大学や水産資源研究施設での研究レベルでは、採卵から孵化までの一連の繁殖に成功したという話はありますが、あくまでも孵化したという話であって実用レベルではありませんので、養殖の出来ない魚です。
養殖にあたって一番大きな問題点として挙げられるのが、成熟卵を入手するということが出来ないということで、「卵」がなければ当然、孵化・育成までは出来ませんから、現在までに解明されているレベルでは無理なんです。
現時点の推測では、ウナギの産卵場所は世界最深の海底とされているマリアナ海溝とか、フィリピン海溝などの深海説が有力で、日本や韓国、中国の河川を出発したメスウナギは、お腹の中で卵を成熟させながら、遠く離れた産卵場へと向かうと推測されています。
ですから、日本近海で捕獲したウナギから成熟した卵を採卵することは不可能なので、自然に孵化した稚魚(シラスウナギ)を捕獲して育成する形式になり養殖ではなく飼養・畜養という表現が正しいですね。
一般に養殖ウナギは、脂肪が強く、皮が薄いと言われています。
見た目で比べると、天然モノよりも色素が薄く、背中側は黒よりは灰色であり、お腹側は真っ白(天然は黄色っぽい)なのが外見の違いです。
天然モノが成熟するまでには、冬眠を挟むこともありますので数年間の歳月が必要となりますし、過酷な自然と対峙しているため、身を守る意味からも皮が厚くなり、余分な脂肪がつく余裕はありません。
さて、この皮の厚い天然モノと皮の薄い養殖モノでは、どちらのタイプを多くの人が美味しいと感じるのでしょうか?
ウナギ屋さんの意見などを聞いた限りでは、一昔前の人はともかくとして現代の人は、天然ウナギの皮は噛み切れないレベルなんだそうで、ゴムのようなと形容されることが多いみたいです。
天然モノの入手は難しいので、名店と呼ばれるウナギ屋さんでも養殖ウナギを使うのが当然、というか、法律的に見れば絶滅危惧種とされる生き物を料理して食べることは厳密には法律違反ですから、養殖ウナギしか出せません。

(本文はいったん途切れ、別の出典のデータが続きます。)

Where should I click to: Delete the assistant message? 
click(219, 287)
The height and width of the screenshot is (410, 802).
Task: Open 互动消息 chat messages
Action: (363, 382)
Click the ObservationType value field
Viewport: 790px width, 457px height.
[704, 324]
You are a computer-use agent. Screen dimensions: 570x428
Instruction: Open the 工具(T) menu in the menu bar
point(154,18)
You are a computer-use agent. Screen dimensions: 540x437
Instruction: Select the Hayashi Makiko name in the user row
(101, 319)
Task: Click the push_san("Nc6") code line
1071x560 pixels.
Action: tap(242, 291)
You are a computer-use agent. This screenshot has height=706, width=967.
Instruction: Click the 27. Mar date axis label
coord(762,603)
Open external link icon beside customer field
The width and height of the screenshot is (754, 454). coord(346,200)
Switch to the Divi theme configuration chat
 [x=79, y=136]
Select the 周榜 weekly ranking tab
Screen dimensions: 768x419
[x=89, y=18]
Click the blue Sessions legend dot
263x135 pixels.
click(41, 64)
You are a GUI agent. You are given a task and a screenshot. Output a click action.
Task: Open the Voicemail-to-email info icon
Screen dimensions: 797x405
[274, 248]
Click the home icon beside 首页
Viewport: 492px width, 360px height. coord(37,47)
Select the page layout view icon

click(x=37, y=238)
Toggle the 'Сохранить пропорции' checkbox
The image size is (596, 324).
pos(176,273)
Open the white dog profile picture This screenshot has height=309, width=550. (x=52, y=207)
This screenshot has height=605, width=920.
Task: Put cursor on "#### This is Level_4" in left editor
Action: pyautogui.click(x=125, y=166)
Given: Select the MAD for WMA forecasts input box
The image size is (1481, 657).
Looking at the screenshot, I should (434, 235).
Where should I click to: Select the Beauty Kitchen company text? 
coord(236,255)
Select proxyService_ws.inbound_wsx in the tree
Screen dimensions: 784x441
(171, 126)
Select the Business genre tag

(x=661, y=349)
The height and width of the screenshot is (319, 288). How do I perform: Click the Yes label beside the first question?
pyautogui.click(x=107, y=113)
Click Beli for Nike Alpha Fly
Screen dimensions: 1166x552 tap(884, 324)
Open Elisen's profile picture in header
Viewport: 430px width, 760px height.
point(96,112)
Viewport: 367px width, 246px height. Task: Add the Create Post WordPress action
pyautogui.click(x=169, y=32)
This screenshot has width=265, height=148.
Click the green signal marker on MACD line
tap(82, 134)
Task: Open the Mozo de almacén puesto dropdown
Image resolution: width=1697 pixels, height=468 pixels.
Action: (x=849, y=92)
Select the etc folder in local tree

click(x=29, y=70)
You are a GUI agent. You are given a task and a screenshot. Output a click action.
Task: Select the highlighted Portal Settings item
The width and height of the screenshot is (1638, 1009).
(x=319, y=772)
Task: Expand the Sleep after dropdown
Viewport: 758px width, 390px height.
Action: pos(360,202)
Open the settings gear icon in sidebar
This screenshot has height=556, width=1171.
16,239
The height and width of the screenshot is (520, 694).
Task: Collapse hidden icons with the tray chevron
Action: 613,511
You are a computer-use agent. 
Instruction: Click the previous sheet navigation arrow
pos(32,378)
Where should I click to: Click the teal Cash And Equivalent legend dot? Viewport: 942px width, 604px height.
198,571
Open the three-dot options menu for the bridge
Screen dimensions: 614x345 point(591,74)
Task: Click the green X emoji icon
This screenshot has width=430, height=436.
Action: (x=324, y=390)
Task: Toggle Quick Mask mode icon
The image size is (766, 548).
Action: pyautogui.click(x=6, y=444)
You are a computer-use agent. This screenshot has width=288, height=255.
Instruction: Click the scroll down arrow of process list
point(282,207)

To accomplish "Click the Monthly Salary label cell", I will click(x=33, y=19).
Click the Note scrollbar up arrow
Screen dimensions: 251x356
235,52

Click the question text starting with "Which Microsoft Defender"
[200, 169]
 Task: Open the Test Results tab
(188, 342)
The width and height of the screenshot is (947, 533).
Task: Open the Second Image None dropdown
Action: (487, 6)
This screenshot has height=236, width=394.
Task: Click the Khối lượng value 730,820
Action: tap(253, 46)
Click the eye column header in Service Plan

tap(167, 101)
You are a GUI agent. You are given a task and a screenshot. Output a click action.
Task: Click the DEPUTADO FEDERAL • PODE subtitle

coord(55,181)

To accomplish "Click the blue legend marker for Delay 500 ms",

ただ、老舗のウナギ屋さんが使っているウナギは養殖モノだとは言っても水やエサにこだわって、手間と時間をかけて育成したオーダーメイドのウナギですから、一年中、温度を一定に保って農産物のように育てられた、量販店で販売の冷凍の蒲焼とは大きく違います。
他にも、コイやナマズ、ドジョウなどの川魚の場合は養殖の方が泥臭さがなく、美味しく感じると言われていますので、どんな食材を出されても「これは天然モノですか、凄いですねェ、あっ!美味しいですねェ。」というテレビ番組の味音痴のレポーターの言葉を真に受けてはいけません。
天然の素材を、確実な技で料理する料理人ならば、天然の良さを活かした調理で美味しく仕上げられると思いますが、素人が川で釣ってきた川魚をそのまま調理しても美味しくないのは想像がつくと思います。
天然モノが、どんな場合でも美味しいということはありません。
どうしても天然モノが必要と考えるなら、流れの緩やかな川の河口では夏の間は、ウナギを釣ることができますので、釣行することですね。
但し、絶滅危惧種=保護動物なので検挙されるリスクは覚悟して下さい。